Epilepsy
Epilepsy is a neurological disorder in which the electrical activity of neurons becomes altered, leading to a predisposition to epileptic seizures. Although it can occur at any age, it is more common in children and older adults.
Causes
- Neurotransmitters: An increased level of excitatory neurotransmitters or a decreased level of inhibitory neurotransmitters can cause neuronal hyperactivity, leading to epileptic seizures.
- Genetic factors: Many genes are involved in neuronal activity. Some are associated with specific types of epilepsy.
- Abnormal brain development: During pregnancy, various problems may affect the normal development of the baby’s brain, such as oxygen deprivation during delivery or maternal infectious diseases.
- Diseases causing secondary epilepsy: Central nervous system infections, brain tumors, cerebrovascular diseases (strokes or hemorrhages), and degenerative diseases, among others.
- Head trauma
Symptoms
Epileptic seizures are not the same in all individuals, and symptoms depend on the area of the brain affected. There are:
- Generalized seizures, which affect the entire brain and cause loss of consciousness or altered awareness.
- Partial or focal seizures, which affect a specific area of the brain and produce symptoms depending on the region involved.

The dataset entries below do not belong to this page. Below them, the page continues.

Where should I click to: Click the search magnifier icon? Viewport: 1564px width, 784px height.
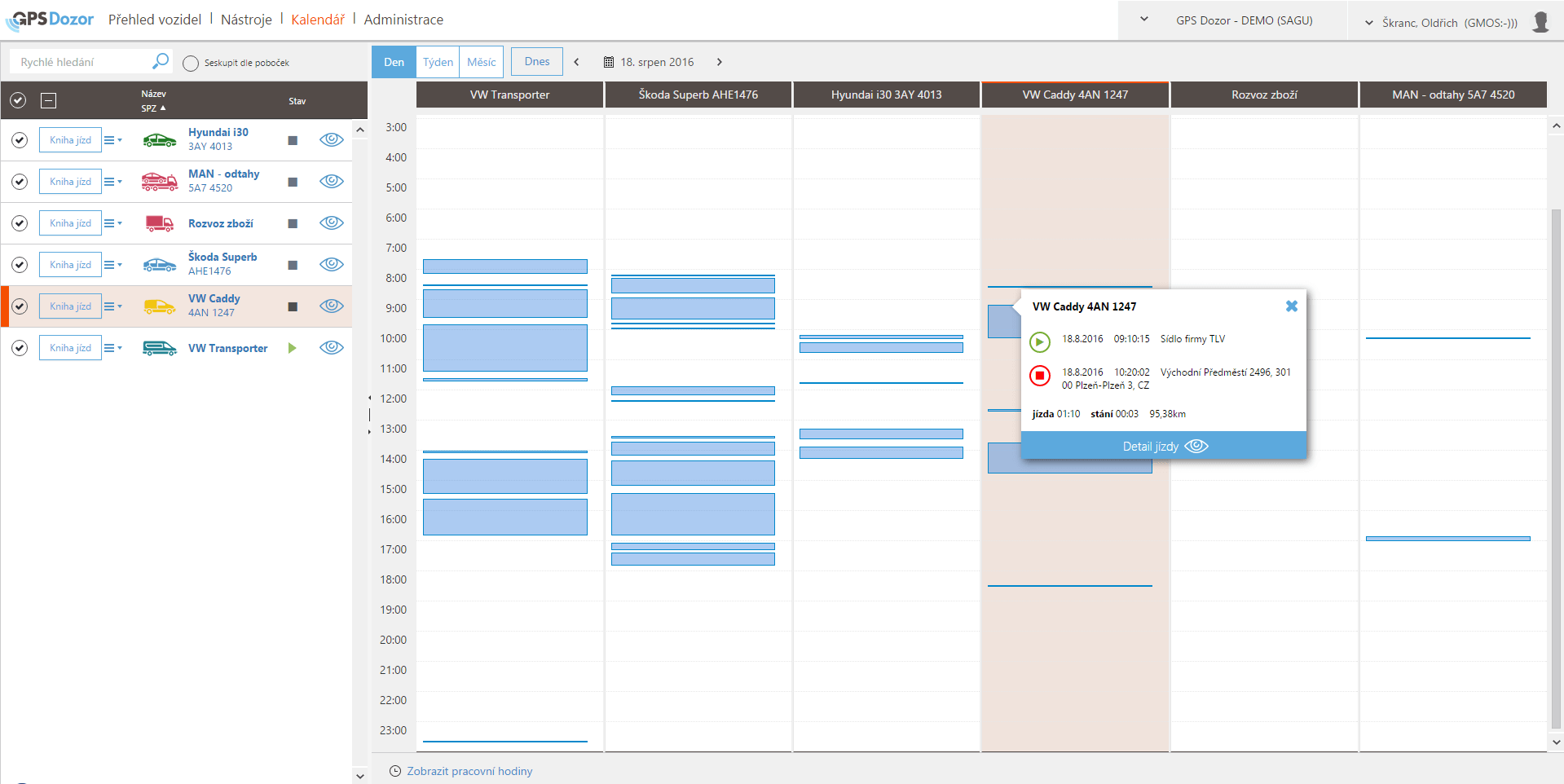point(161,61)

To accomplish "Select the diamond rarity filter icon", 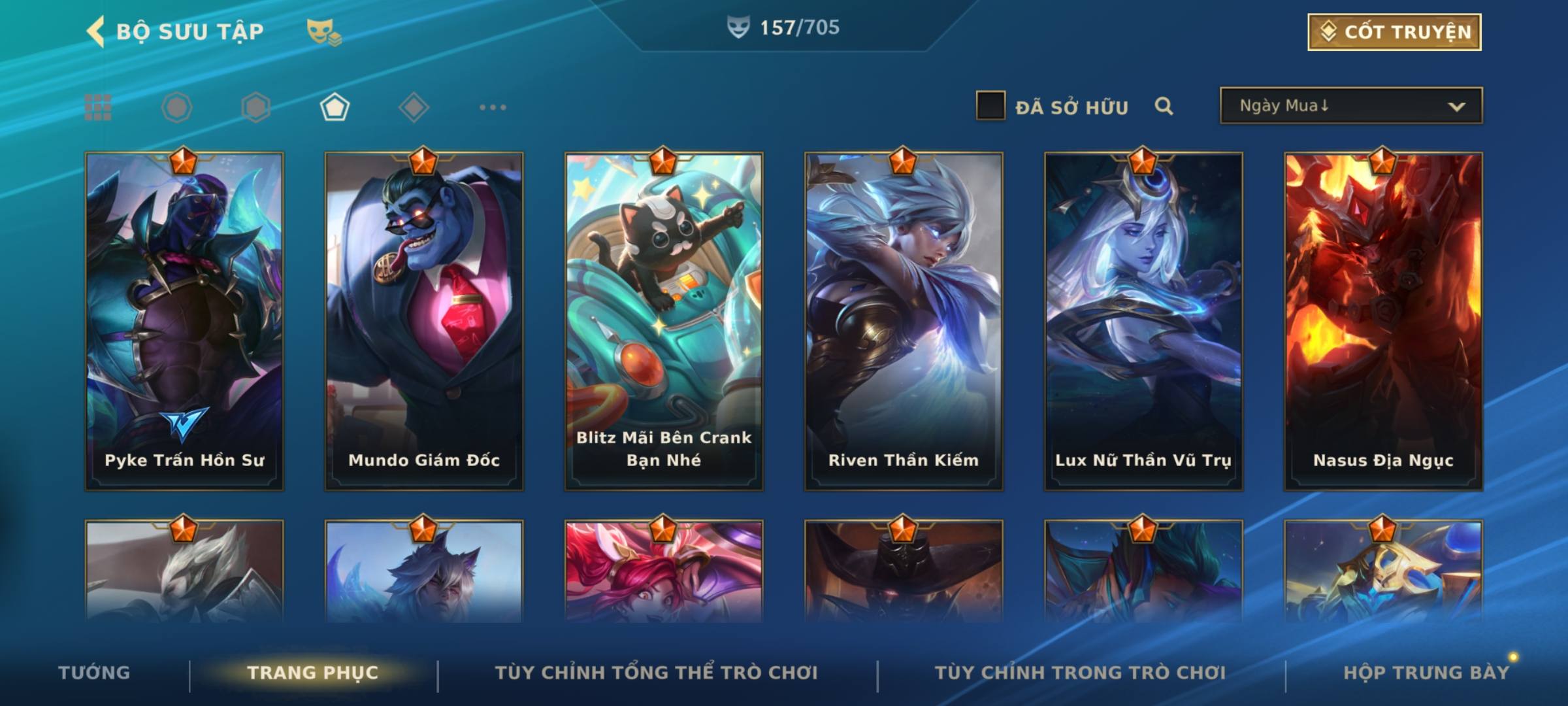I will click(x=414, y=107).
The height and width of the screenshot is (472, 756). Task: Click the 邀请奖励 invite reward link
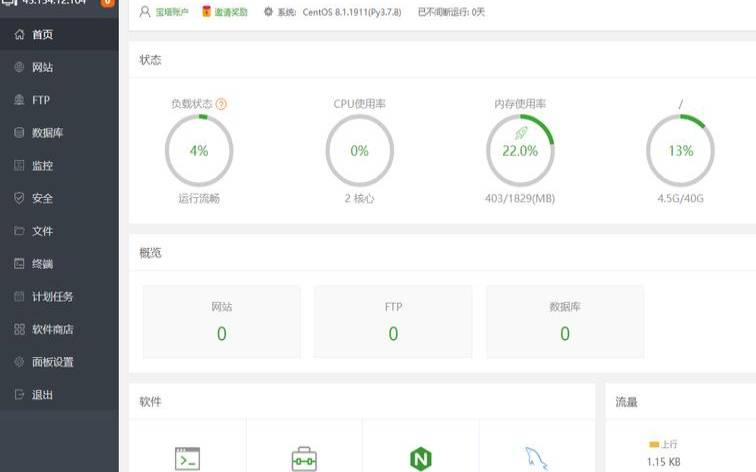pos(230,12)

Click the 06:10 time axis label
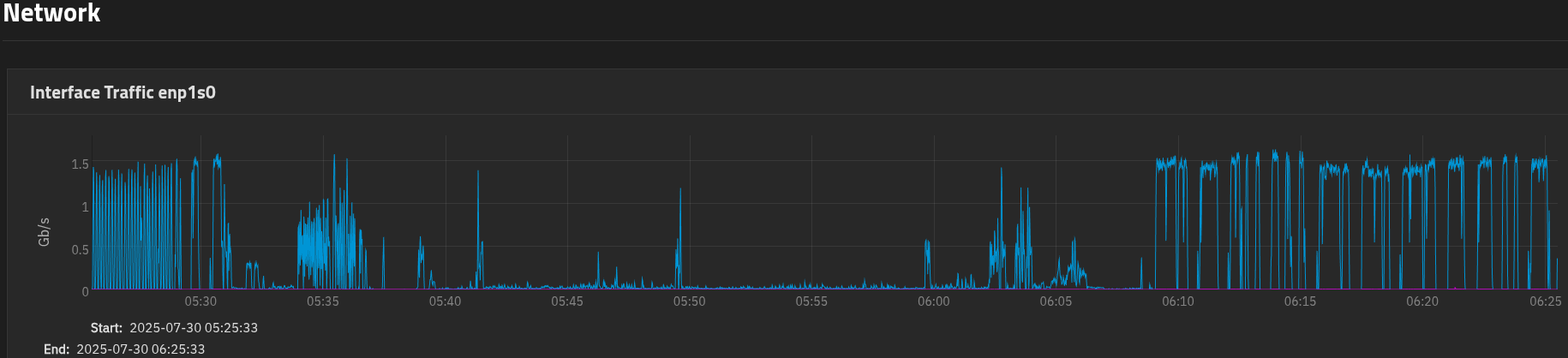point(1177,301)
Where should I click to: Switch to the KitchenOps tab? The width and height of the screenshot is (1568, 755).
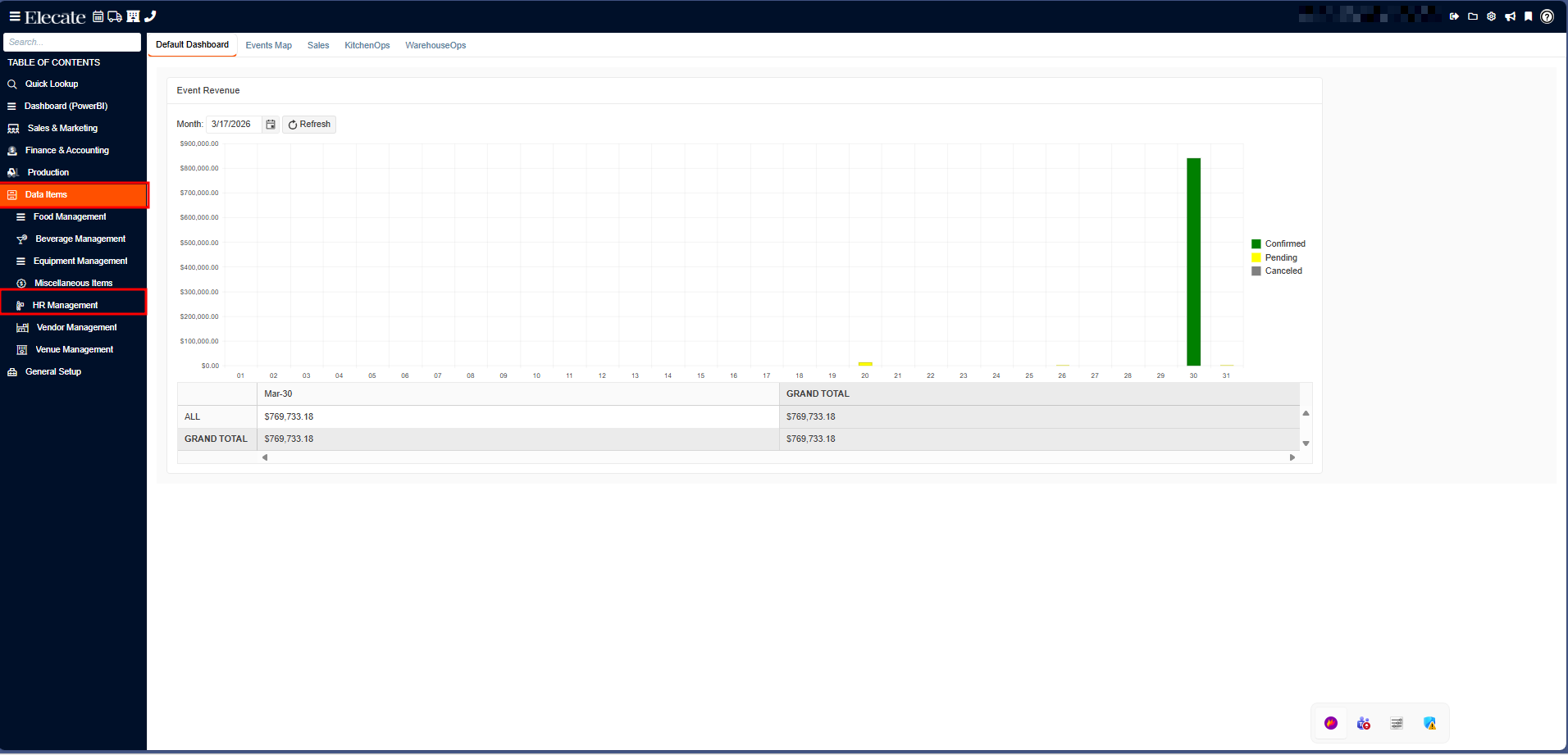367,46
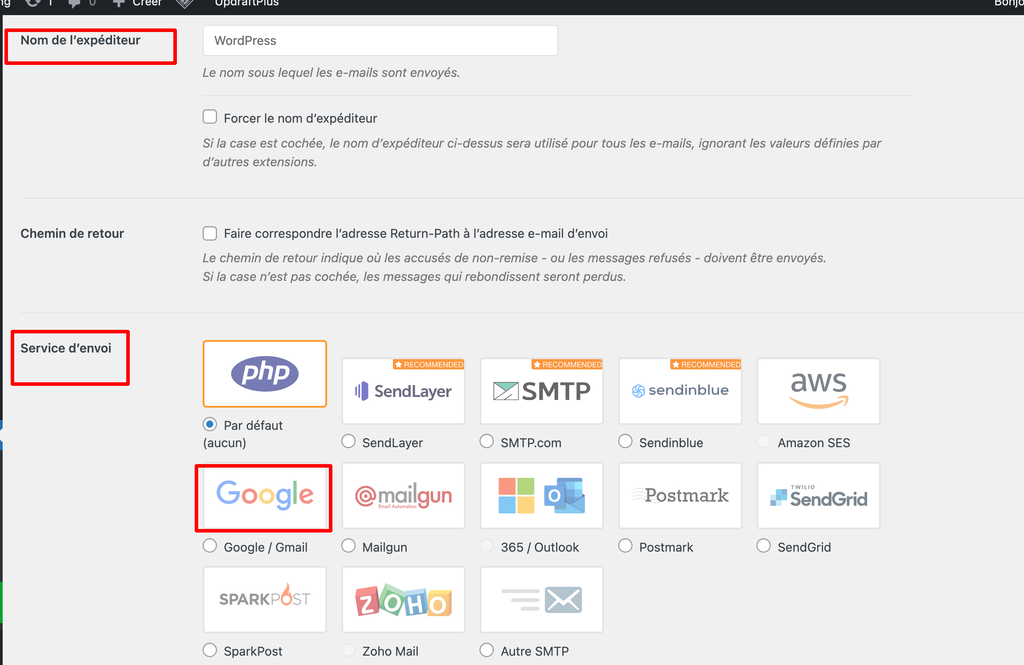Select the Mailgun mailer icon
The width and height of the screenshot is (1024, 665).
pyautogui.click(x=403, y=495)
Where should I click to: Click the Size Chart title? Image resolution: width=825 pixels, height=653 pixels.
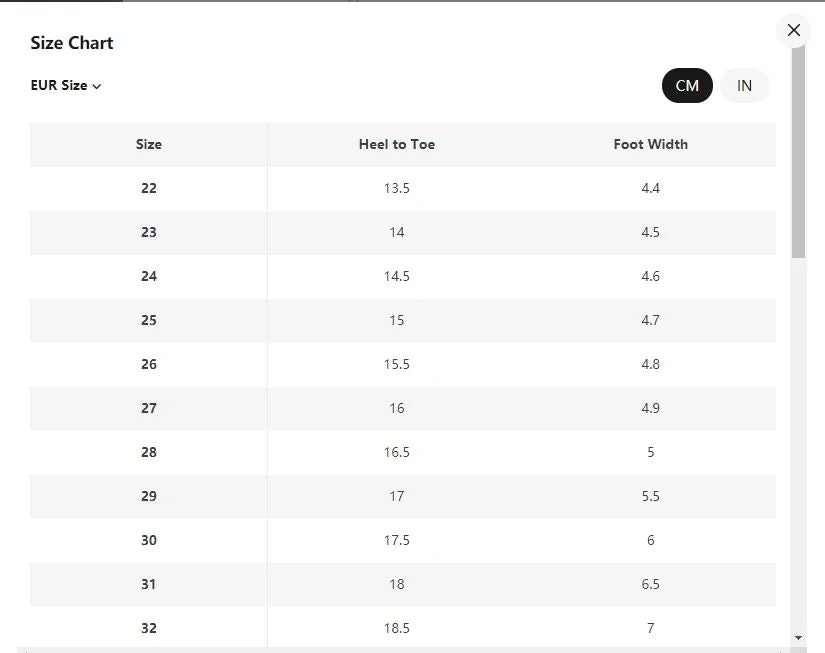click(72, 43)
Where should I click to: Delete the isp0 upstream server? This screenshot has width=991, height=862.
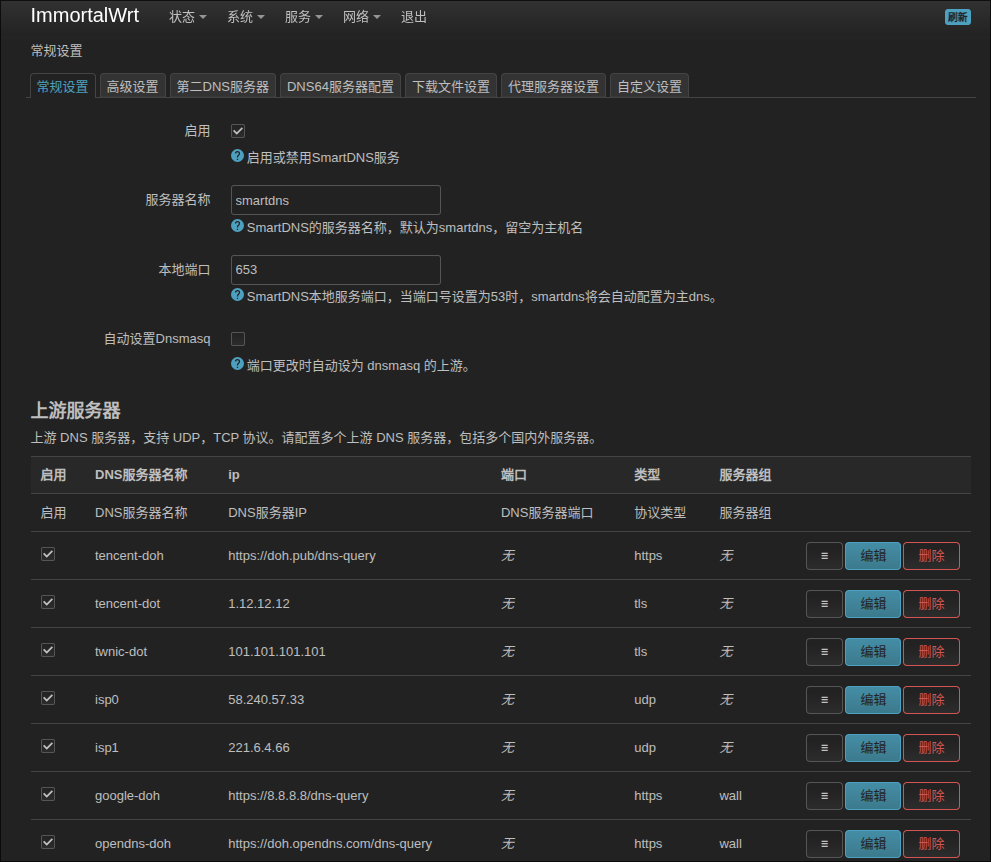point(931,700)
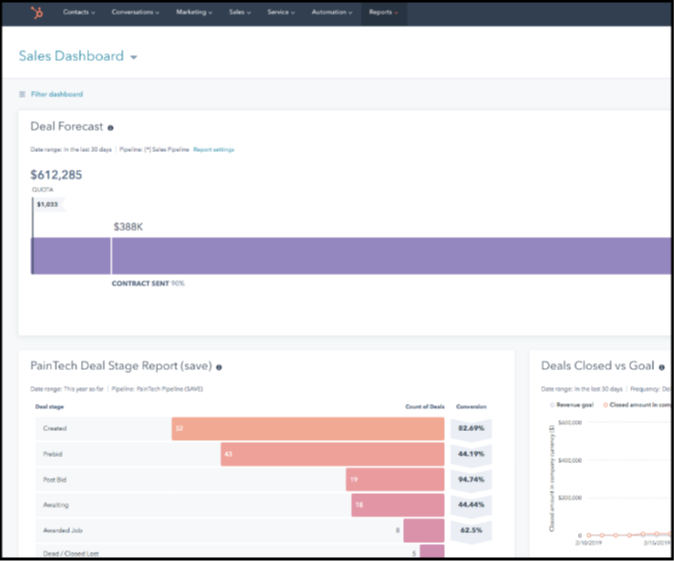Open Report settings for Deal Forecast

pos(214,149)
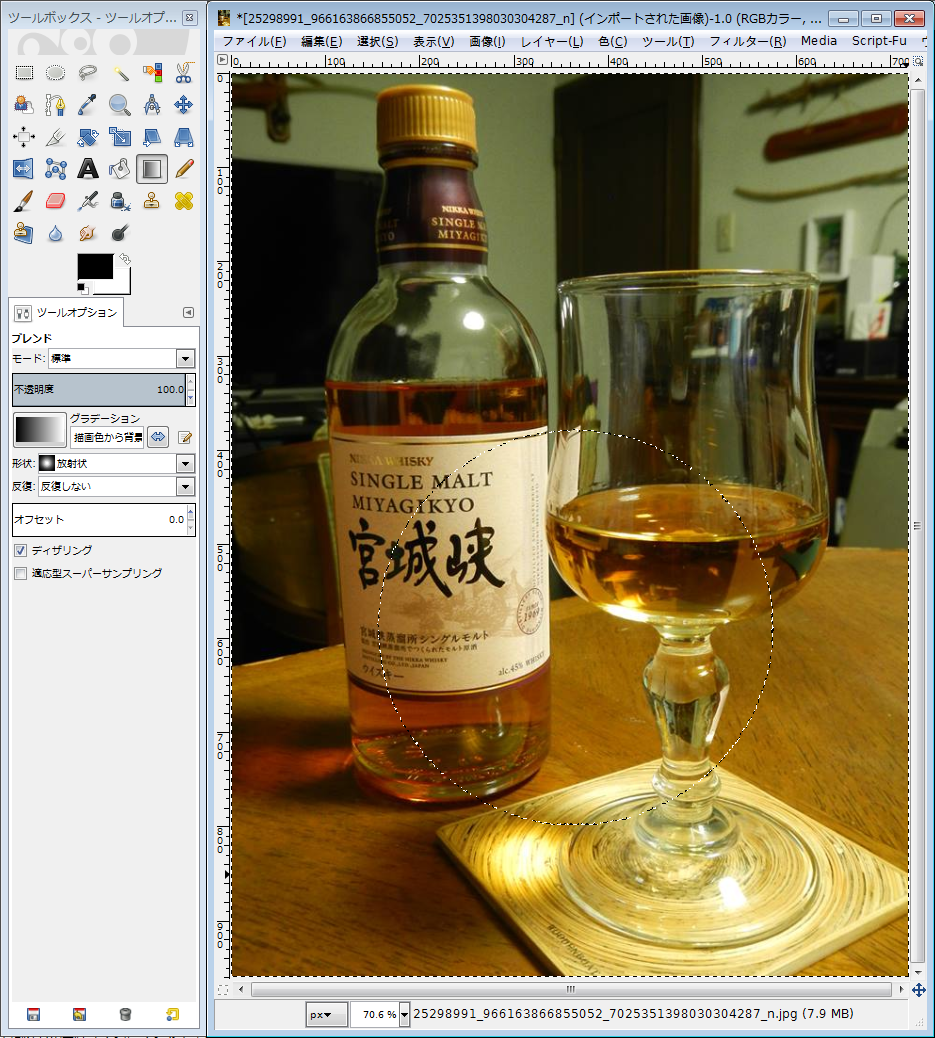This screenshot has height=1038, width=935.
Task: Click the Paintbrush tool
Action: pyautogui.click(x=24, y=201)
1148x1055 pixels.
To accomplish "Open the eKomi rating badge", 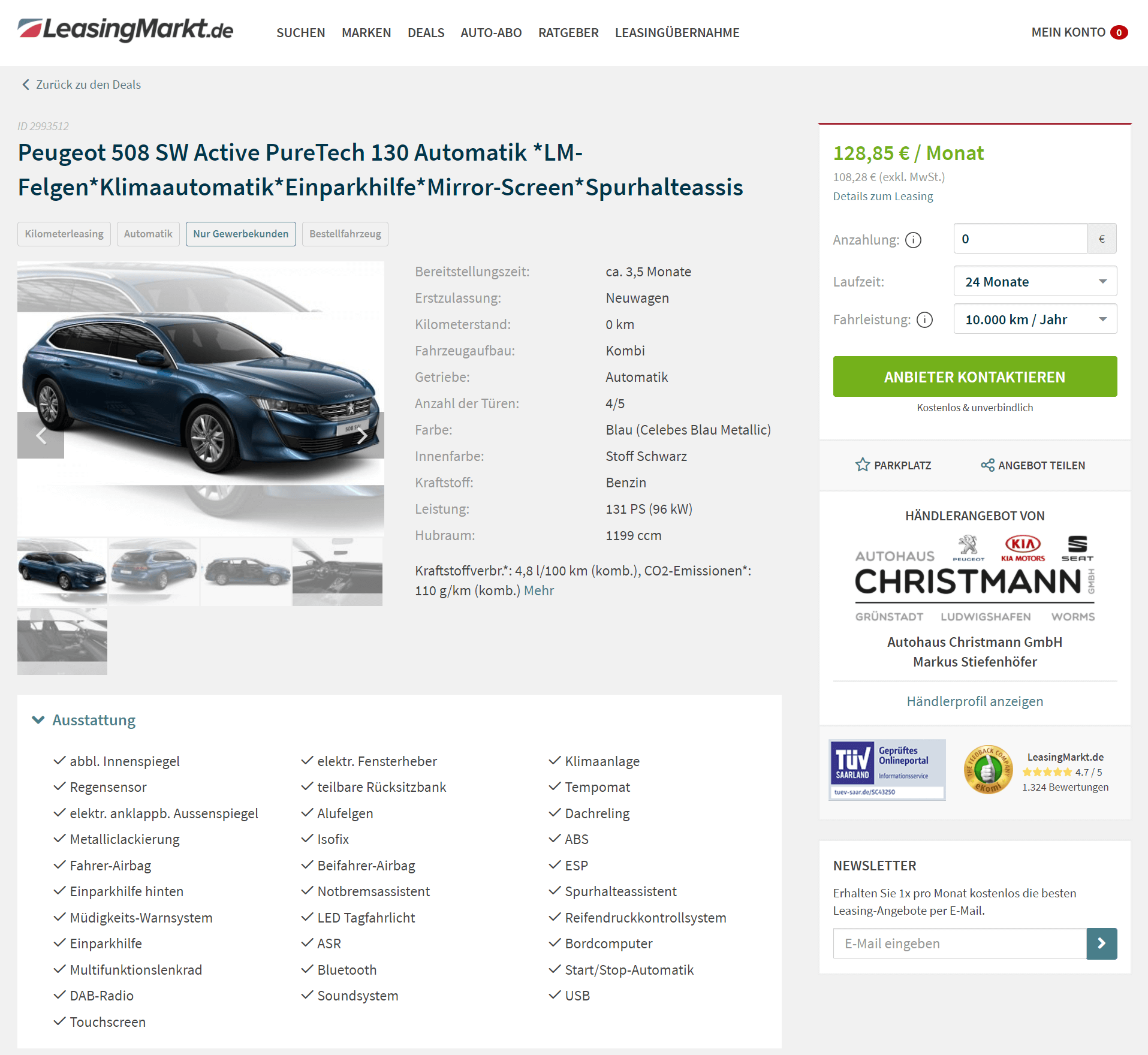I will [x=988, y=770].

During a seizure, several of the following symptoms may appear, typically with sudden onset and stereotyped patterns:
- Loss of consciousness
- Uncontrolled movements of the limbs
- Muscle stiffness
- Deviation of the gaze
- Emotional and cognitive changes
Diagnosis
To diagnose epilepsy and choose the appropriate treatment, a neurological evaluation is required, including:
- Medical history: Including the characteristics of the seizures and their initial symptoms (such as warning sensations, presence or absence of loss of consciousness, body movements, speech content, duration, and other features).
- Electroencephalogram (EEG): Records the brain’s electrical activity. It helps detect areas of abnormal electrical activity and classify the type of epilepsy. Prolonged video-EEG monitoring (12–24 hours) is more useful than a short 20–30 minute EEG, which may appear normal in a high percentage of people with epilepsy.
- Computed Tomography (CT scan): Produces a series of X-ray images of the head processed by computer to obtain a three-dimensional view. It has limited usefulness in epilepsy due to its lower resolution.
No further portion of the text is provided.